Raw listing
════
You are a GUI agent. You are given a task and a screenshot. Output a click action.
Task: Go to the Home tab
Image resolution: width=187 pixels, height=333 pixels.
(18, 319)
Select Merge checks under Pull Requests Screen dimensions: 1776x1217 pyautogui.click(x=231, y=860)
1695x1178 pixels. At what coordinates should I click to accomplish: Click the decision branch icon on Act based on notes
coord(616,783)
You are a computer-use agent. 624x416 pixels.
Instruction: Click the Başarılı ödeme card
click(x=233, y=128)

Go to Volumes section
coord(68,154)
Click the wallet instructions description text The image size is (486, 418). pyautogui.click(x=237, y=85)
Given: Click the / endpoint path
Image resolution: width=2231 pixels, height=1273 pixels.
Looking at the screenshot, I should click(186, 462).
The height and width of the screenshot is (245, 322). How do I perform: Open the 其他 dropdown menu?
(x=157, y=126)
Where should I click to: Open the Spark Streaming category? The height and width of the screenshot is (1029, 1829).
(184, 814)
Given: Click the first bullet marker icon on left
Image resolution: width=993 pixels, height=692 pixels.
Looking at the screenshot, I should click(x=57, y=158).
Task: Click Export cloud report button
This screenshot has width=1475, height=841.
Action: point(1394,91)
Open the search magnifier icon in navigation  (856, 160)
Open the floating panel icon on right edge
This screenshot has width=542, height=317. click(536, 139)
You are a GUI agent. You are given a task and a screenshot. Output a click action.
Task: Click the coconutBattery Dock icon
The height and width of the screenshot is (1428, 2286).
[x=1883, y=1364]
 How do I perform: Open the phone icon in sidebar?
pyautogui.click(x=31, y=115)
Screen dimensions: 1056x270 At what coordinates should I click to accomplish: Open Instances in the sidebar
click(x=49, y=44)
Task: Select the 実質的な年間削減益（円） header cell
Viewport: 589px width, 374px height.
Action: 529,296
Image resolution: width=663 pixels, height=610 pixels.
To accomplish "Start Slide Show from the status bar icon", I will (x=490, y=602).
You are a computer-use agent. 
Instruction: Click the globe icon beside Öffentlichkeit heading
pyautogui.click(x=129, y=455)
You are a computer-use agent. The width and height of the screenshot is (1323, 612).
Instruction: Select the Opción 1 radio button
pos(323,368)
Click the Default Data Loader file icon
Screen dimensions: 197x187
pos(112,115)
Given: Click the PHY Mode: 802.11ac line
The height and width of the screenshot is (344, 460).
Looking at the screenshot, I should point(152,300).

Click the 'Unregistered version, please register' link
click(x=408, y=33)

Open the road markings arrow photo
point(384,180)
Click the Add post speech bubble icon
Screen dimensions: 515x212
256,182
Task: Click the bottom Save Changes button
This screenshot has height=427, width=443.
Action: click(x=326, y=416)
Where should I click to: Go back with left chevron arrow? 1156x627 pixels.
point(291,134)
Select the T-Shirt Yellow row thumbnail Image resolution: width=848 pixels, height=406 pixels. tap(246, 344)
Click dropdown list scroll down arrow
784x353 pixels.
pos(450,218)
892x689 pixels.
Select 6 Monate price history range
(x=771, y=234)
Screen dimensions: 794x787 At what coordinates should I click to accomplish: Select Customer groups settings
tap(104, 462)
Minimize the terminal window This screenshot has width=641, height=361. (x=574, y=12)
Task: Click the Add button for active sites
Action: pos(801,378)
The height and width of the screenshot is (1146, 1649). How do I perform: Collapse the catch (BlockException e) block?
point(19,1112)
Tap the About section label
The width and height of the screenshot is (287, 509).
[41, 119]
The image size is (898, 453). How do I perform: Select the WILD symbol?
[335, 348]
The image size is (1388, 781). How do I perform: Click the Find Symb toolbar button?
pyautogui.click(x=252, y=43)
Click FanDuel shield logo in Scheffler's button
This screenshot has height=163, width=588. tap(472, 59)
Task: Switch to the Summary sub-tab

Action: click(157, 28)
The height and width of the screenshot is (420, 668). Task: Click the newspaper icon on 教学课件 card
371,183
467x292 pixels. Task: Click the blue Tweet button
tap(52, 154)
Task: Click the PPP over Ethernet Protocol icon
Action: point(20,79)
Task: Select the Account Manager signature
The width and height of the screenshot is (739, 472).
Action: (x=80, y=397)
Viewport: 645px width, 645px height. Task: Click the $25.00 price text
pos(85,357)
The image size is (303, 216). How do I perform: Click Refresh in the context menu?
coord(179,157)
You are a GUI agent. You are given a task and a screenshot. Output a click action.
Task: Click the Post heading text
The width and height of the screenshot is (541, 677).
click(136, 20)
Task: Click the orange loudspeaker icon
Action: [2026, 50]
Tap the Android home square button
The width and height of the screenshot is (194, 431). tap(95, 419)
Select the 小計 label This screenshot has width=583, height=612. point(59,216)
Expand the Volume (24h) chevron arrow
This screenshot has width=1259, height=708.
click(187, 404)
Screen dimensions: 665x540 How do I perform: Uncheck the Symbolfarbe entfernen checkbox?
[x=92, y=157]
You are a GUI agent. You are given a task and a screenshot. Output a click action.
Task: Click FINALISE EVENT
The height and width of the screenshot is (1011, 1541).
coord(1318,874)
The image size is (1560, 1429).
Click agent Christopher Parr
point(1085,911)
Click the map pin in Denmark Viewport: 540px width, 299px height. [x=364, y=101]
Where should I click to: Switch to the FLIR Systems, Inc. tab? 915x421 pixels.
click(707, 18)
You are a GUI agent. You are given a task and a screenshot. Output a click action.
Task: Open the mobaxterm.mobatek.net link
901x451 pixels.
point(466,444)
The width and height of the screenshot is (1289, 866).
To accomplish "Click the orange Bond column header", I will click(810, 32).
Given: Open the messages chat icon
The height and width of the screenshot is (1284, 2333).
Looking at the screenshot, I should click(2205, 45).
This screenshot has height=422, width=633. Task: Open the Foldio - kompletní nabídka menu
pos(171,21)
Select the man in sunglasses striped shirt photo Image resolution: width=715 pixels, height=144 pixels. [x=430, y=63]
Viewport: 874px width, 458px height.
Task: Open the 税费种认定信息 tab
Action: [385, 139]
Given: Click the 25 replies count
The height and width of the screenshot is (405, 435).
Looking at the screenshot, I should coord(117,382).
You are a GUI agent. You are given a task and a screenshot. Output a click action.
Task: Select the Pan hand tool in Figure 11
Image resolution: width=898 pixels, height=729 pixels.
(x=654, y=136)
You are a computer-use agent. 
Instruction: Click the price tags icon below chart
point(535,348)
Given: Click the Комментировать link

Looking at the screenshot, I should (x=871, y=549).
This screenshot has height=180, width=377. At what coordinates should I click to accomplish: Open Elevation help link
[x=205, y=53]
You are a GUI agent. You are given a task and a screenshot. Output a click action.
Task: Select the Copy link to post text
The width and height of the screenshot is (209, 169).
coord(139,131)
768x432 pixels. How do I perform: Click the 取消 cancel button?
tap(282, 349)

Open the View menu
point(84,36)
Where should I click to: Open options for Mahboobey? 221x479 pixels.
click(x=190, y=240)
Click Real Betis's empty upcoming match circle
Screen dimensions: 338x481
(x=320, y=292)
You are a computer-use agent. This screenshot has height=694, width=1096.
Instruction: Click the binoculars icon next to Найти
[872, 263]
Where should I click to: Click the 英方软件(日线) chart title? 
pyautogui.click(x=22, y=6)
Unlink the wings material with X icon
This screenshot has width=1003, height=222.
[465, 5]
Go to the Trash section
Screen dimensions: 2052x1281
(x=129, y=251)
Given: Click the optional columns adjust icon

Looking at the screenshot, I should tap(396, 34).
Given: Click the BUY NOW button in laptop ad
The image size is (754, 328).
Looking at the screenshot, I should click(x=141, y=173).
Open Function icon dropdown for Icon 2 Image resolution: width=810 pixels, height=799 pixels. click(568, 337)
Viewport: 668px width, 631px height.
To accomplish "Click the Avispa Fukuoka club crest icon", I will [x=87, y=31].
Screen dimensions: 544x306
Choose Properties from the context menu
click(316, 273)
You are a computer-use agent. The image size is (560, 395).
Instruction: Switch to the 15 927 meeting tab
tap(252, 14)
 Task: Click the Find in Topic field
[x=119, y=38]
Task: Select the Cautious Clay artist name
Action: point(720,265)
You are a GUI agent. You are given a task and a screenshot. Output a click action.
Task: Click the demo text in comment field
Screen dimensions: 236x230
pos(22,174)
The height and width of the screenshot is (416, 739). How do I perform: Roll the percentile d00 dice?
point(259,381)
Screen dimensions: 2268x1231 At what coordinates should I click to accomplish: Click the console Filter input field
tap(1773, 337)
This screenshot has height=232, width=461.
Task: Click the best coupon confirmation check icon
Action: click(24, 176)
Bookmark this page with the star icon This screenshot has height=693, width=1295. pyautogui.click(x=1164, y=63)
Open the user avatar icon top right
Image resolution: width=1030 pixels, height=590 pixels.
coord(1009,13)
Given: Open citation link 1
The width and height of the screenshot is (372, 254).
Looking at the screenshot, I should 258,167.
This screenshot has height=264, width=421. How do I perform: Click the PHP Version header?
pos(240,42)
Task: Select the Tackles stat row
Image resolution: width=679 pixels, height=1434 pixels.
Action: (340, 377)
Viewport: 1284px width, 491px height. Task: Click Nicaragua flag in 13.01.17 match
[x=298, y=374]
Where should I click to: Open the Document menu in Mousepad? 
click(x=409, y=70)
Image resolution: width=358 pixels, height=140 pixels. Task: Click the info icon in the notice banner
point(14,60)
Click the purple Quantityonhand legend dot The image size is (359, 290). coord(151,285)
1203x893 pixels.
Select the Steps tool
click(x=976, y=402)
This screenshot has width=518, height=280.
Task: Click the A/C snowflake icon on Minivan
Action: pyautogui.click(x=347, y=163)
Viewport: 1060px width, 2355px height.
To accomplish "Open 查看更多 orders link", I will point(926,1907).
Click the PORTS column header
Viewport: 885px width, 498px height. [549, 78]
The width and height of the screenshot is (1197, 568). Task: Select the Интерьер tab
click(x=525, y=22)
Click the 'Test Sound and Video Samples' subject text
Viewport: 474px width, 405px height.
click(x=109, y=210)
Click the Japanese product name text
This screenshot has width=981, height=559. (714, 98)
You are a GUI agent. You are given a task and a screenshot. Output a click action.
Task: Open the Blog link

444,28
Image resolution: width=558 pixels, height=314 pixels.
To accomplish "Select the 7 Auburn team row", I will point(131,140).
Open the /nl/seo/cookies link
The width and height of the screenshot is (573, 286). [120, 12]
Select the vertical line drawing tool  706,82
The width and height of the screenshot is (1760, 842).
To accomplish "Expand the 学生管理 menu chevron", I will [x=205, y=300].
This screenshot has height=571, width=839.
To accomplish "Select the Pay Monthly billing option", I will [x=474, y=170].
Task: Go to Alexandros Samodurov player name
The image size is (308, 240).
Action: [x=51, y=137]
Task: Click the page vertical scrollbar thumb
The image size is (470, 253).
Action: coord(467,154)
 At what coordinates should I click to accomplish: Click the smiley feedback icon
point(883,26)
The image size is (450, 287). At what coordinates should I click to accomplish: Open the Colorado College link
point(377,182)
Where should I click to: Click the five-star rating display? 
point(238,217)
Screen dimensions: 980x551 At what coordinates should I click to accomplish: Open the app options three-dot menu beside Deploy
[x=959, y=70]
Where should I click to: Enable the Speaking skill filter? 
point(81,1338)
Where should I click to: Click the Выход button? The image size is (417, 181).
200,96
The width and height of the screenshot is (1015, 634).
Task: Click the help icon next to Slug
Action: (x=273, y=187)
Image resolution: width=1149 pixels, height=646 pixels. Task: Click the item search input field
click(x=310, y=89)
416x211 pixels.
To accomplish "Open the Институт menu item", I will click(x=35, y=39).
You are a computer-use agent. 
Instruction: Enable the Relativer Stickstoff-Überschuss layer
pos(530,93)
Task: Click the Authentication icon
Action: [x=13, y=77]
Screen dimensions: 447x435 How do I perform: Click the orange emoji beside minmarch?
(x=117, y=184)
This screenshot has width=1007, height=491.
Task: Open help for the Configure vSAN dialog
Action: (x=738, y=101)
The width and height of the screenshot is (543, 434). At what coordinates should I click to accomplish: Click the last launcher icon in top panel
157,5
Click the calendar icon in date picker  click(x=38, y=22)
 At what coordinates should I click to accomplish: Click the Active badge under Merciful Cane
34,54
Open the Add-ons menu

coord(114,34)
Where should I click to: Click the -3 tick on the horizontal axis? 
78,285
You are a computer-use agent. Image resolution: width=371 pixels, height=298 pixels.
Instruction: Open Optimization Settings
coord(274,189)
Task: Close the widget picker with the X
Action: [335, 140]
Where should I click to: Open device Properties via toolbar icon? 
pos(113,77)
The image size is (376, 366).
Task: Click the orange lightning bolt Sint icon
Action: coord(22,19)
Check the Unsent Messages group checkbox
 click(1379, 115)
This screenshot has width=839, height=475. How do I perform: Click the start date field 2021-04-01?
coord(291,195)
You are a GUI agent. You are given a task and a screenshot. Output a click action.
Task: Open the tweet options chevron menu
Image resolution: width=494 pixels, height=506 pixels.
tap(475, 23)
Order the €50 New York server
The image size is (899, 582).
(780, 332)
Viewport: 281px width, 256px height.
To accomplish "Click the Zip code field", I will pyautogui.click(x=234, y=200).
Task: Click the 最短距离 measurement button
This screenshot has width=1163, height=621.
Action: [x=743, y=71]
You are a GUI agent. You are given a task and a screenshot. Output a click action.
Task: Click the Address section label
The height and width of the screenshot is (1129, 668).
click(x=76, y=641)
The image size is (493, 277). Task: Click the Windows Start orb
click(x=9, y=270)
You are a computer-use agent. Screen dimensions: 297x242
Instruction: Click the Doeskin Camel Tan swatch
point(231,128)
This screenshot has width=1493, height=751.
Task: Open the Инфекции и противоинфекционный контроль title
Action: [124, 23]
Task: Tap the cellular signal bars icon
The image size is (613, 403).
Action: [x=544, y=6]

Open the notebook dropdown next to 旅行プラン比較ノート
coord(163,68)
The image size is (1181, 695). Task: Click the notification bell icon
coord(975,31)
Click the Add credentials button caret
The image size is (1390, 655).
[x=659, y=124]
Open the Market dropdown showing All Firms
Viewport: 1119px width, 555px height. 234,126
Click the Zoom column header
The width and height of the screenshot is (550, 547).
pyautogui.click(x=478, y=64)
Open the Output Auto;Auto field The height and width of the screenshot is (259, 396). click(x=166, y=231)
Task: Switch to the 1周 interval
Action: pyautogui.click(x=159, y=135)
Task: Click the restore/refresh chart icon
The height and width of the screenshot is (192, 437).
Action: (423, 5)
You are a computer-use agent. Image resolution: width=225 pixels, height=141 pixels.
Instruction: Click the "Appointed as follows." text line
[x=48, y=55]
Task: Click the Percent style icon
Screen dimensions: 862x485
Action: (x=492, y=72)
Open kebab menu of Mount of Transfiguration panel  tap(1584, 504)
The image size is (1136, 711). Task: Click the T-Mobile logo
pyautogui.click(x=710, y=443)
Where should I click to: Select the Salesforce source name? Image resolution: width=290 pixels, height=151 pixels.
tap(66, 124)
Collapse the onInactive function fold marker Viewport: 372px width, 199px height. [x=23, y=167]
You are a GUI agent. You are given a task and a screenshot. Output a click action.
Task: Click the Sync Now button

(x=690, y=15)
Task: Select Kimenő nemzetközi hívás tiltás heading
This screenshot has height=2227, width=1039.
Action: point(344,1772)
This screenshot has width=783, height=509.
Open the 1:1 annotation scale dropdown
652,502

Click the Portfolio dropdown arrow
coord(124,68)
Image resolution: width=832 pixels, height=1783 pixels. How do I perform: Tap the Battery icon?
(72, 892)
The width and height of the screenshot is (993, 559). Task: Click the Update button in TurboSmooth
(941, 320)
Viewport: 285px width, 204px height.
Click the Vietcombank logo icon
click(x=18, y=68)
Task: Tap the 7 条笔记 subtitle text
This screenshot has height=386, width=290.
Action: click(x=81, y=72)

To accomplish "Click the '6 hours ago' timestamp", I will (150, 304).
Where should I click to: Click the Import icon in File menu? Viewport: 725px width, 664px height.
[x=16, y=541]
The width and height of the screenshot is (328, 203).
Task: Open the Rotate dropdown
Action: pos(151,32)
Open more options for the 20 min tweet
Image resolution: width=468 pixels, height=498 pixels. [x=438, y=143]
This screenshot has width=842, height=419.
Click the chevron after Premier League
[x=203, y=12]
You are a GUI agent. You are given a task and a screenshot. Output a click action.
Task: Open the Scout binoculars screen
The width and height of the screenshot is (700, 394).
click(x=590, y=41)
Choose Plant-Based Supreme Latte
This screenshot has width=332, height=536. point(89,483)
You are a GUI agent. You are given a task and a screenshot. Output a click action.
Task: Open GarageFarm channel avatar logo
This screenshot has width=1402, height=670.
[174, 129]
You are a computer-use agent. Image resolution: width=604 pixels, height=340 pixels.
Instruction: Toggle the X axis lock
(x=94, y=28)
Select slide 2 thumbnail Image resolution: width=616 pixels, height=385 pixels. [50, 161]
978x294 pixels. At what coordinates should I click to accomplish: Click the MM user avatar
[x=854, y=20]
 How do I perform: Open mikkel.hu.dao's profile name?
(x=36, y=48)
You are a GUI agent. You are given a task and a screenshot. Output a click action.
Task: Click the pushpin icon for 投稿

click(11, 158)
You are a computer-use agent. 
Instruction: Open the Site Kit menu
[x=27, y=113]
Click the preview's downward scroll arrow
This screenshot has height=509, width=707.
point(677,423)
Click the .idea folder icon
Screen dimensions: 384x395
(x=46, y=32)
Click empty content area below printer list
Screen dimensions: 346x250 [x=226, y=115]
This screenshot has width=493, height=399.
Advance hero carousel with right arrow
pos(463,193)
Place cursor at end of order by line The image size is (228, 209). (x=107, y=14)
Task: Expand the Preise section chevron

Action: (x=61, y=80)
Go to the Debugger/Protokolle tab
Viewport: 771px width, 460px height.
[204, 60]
════
Rewrite the listing as a JSON list of strings, one string per line, from its first line through the line containing "[x=1883, y=1364]", including both ends and omitting blank lines.

[
  "You are a GUI agent. You are given a task and a screenshot. Output a click action.",
  "Task: Go to the Home tab",
  "Image resolution: width=187 pixels, height=333 pixels.",
  "(18, 319)",
  "Select Merge checks under Pull Requests Screen dimensions: 1776x1217 pyautogui.click(x=231, y=860)",
  "1695x1178 pixels. At what coordinates should I click to accomplish: Click the decision branch icon on Act based on notes",
  "coord(616,783)",
  "You are a computer-use agent. 624x416 pixels.",
  "Instruction: Click the Başarılı ödeme card",
  "click(x=233, y=128)",
  "Go to Volumes section",
  "coord(68,154)",
  "Click the wallet instructions description text The image size is (486, 418). pyautogui.click(x=237, y=85)",
  "Given: Click the / endpoint path",
  "Image resolution: width=2231 pixels, height=1273 pixels.",
  "Looking at the screenshot, I should click(186, 462).",
  "The height and width of the screenshot is (245, 322). How do I perform: Open the 其他 dropdown menu?",
  "(x=157, y=126)",
  "Where should I click to: Open the Spark Streaming category? The height and width of the screenshot is (1029, 1829).",
  "(184, 814)",
  "Given: Click the first bullet marker icon on left",
  "Image resolution: width=993 pixels, height=692 pixels.",
  "Looking at the screenshot, I should click(x=57, y=158).",
  "Task: Click Export cloud report button",
  "This screenshot has width=1475, height=841.",
  "Action: point(1394,91)",
  "Open the search magnifier icon in navigation  (856, 160)",
  "Open the floating panel icon on right edge",
  "This screenshot has width=542, height=317. click(536, 139)",
  "You are a GUI agent. You are given a task and a screenshot. Output a click action.",
  "Task: Click the coconutBattery Dock icon",
  "The height and width of the screenshot is (1428, 2286).",
  "[x=1883, y=1364]"
]